» Problems to solve
A) Translate the following sentence from the forum thread on removing a lathe saddle into Spanish: "Support the apron with wood blocks and lift off the saddle."
B) Pick up the forum thread on removing a lathe saddle where it stops, and write the reply that follows the final heading.

» Document
┄┄┄┄┄┄┄┄┄┄
# CO632 lathe - how to remove saddle?



## AlfromNH (Dec 5, 2022)

I have this new to me lathe which seems to be in nice shape but pretty grungy. I’d like to remove the saddle and can see that the 5 screws on the top plate separate it from the apron. If I do that, the apron will only be supported by the feed screw and lead rod. Is that the proper disassembly process?


----------



## Uglydog (Dec 5, 2022)

What is the make and model number?
Do you have an exploded view of the machine?
That's where I like to start. 

Daryl
MN


----------



## pontiac428 (Dec 5, 2022)

You probably will have to remove your carriage lock, the two hold downs on the underside of the rear way, and if there is a gib for the long travel, that will have to go too.  Support the apron with wood blocks and lift off the saddle.


----------



## benmychree (Dec 5, 2022)

Pontiac says it all!


----------



## AlfromNH (Dec 6, 2022)
┄┄┄┄┄┄┄┄┄┄
» Material supplied

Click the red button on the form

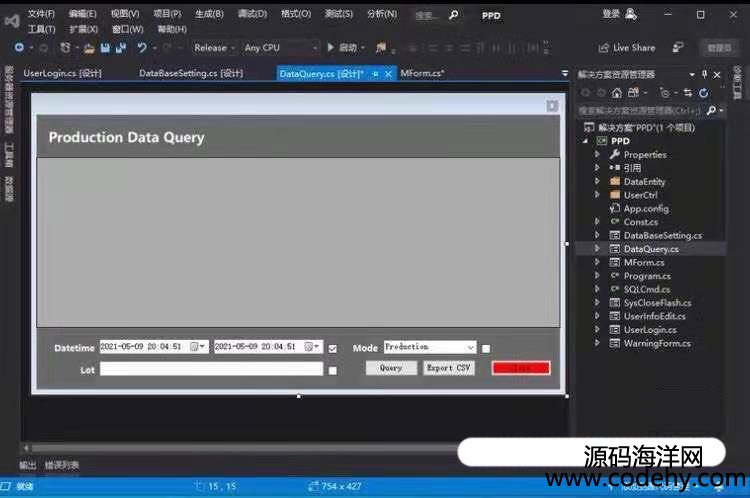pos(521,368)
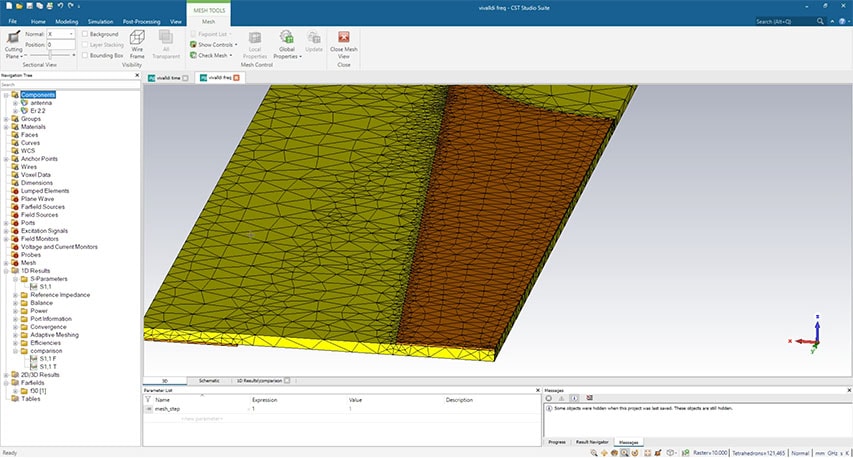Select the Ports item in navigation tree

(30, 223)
┄┄┄┄┄┄┄┄┄┄
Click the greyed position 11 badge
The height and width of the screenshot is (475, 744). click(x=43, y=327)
┄┄┄┄┄┄┄┄┄┄
» Outputs for the tasks
A) Apoye el delantal con bloques de madera y levante el carro.

B)
Thanks guys. The lathe is a Yangzhou brand, but my understanding is it was sold under many different brands including Grizzly and Jet. I have a few manuals with exploded parts diagrams but it wasn't clear how to remove the saddle and leave the apron in place. Thanks @pontiac428 I'll support the apron with wood blocks when I remove the saddle.


----------



## AlfromNH (Dec 16, 2022)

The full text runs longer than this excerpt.